Task objective =>
A single number is expected: the count of lines below where the word "agent" occurs.

Given records =>
····················

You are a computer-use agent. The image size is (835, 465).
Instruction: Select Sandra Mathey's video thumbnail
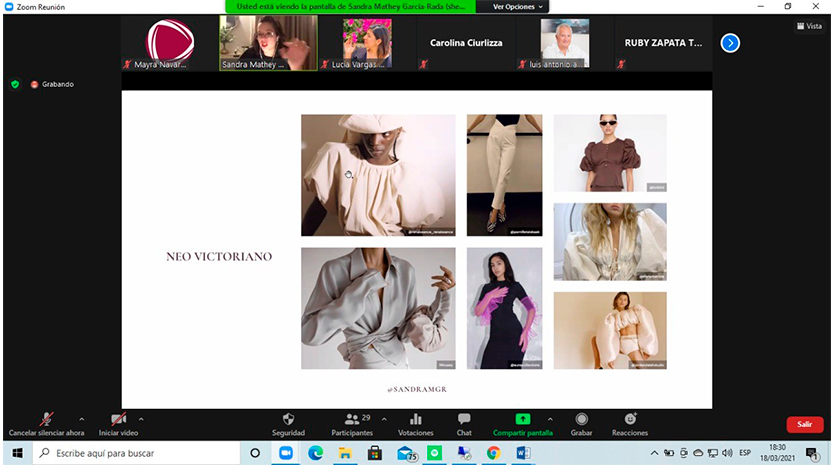click(x=268, y=43)
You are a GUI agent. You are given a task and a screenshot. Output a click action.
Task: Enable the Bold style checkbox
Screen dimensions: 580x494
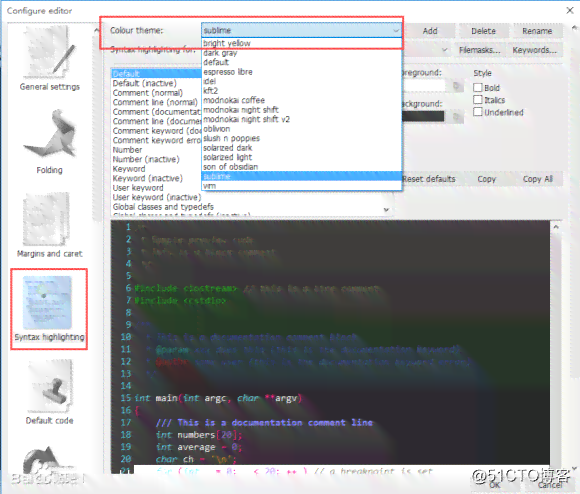(x=478, y=88)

····················

Finished exercise =>
2